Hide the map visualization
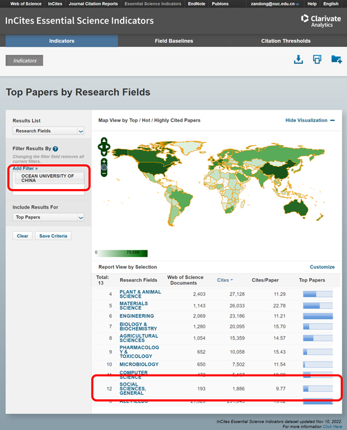 click(x=310, y=120)
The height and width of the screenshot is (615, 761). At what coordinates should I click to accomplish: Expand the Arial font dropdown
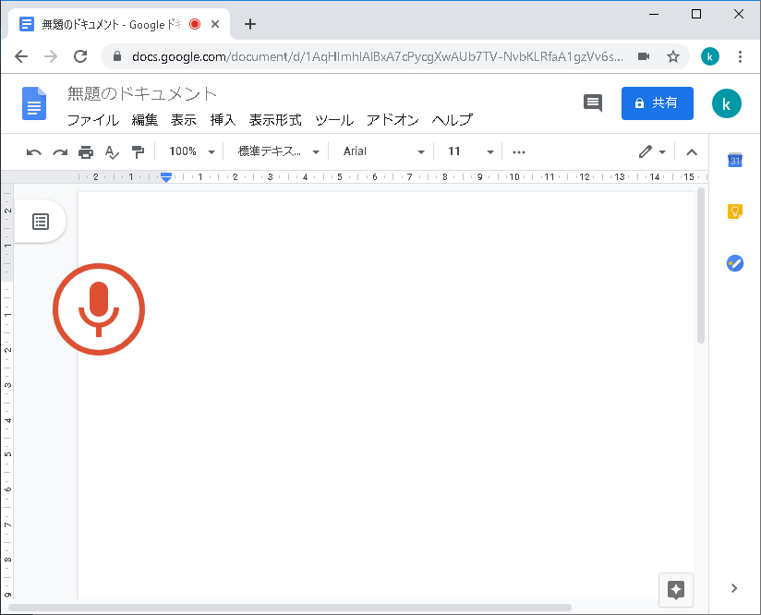383,151
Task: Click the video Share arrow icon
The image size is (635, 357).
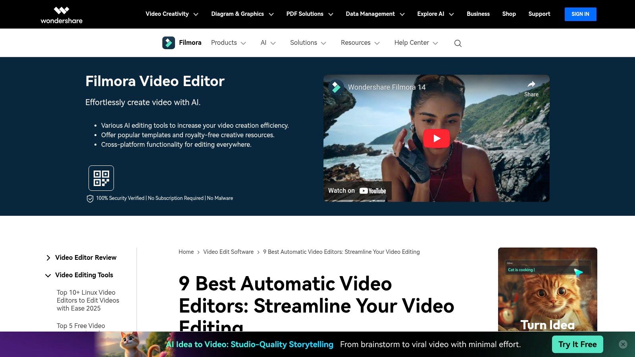Action: 531,84
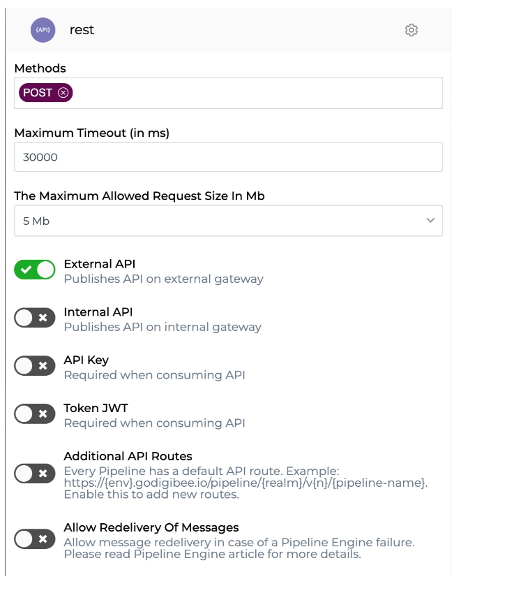The width and height of the screenshot is (521, 593).
Task: Open the rest trigger settings gear
Action: [x=411, y=30]
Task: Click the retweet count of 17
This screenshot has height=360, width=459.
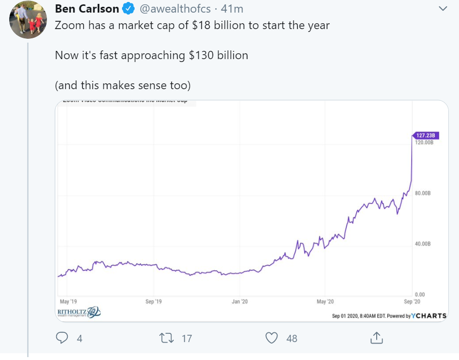Action: pos(187,338)
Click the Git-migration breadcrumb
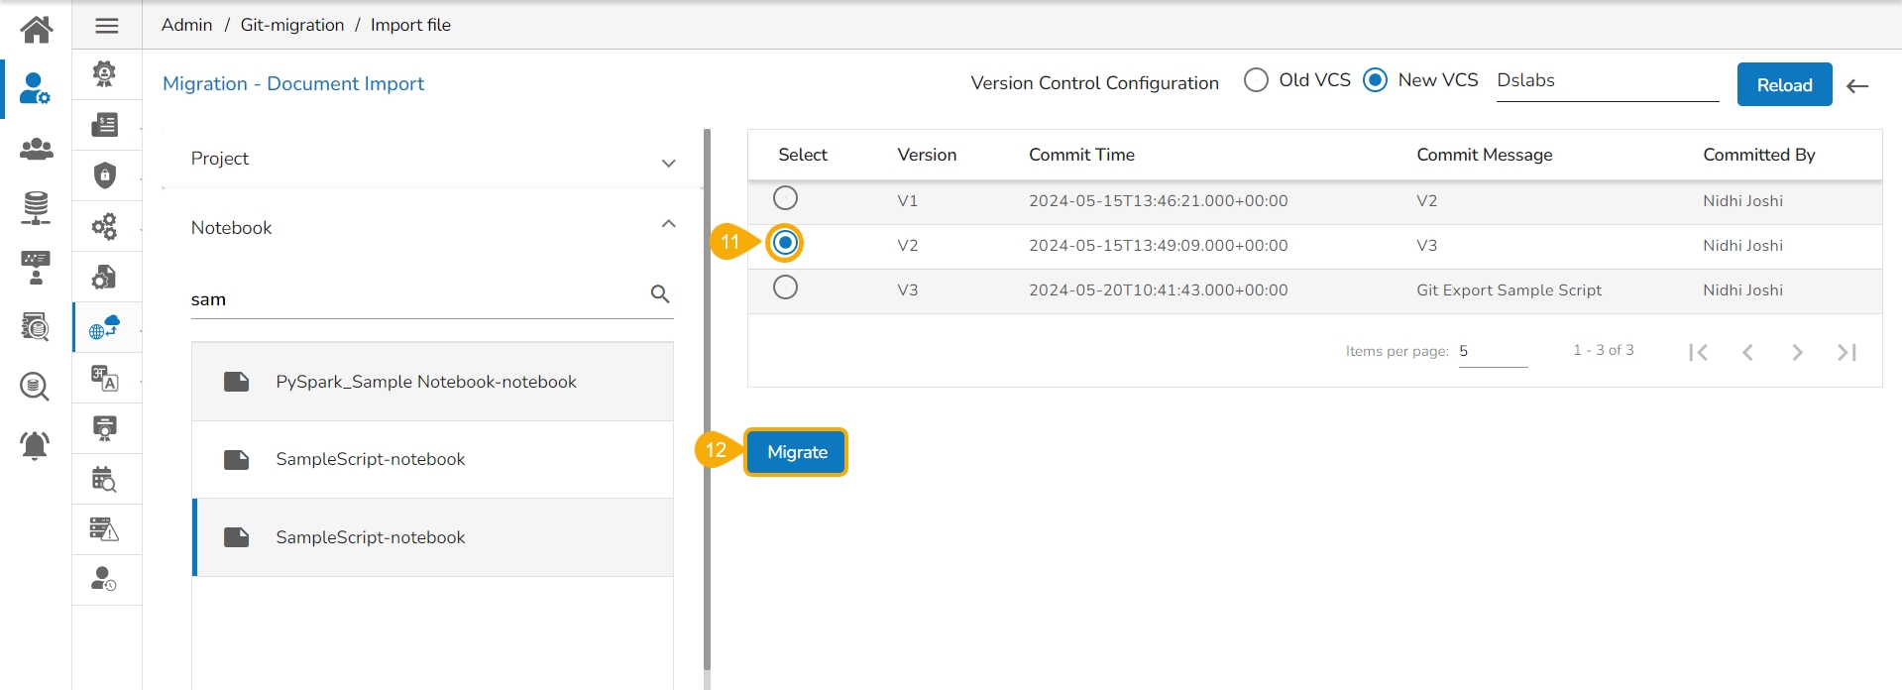 [292, 25]
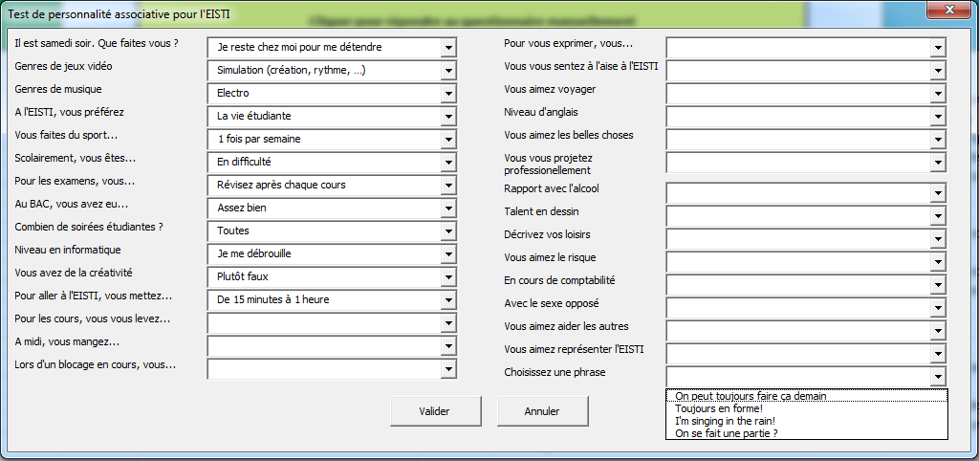Expand the 'A midi, vous mangez' combo box
Viewport: 979px width, 461px height.
coord(448,346)
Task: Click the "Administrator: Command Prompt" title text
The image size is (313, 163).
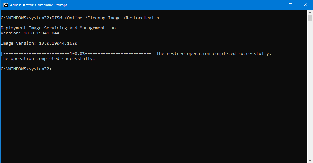Action: pos(38,5)
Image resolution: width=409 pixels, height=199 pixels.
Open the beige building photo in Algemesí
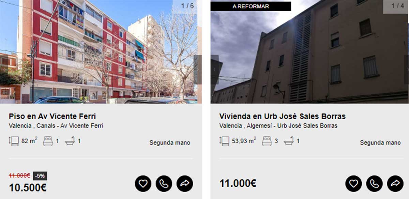tap(309, 51)
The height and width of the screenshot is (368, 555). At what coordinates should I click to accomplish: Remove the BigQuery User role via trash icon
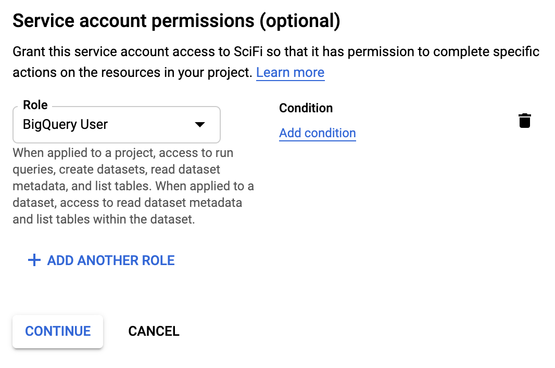pos(525,120)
--*--
In the copy, omit the pictures and give every line of the data exactly.

Hide the map visualization
 click(x=310, y=120)
The height and width of the screenshot is (615, 761). At what coordinates should I click to accomplish: Expand the Arial font dropdown
383,151
Task: Click the video Share arrow icon
The image size is (635, 357).
Action: 531,84
The width and height of the screenshot is (521, 593).
Task: Open the rest trigger settings gear
Action: [x=411, y=30]
Task: Click the retweet count of 17
This screenshot has height=360, width=459.
Action: pos(187,338)
Click the Git-migration breadcrumb
 [292, 25]
Expand the 'A midi, vous mangez' combo box
Viewport: 979px width, 461px height.
coord(448,346)
Task: Click the "Administrator: Command Prompt" title text
The image size is (313, 163).
Action: pos(38,5)
Image resolution: width=409 pixels, height=199 pixels.
Open the beige building photo in Algemesí
tap(309, 51)
The height and width of the screenshot is (368, 555). At what coordinates should I click to accomplish: Remove the BigQuery User role via trash icon
pos(525,120)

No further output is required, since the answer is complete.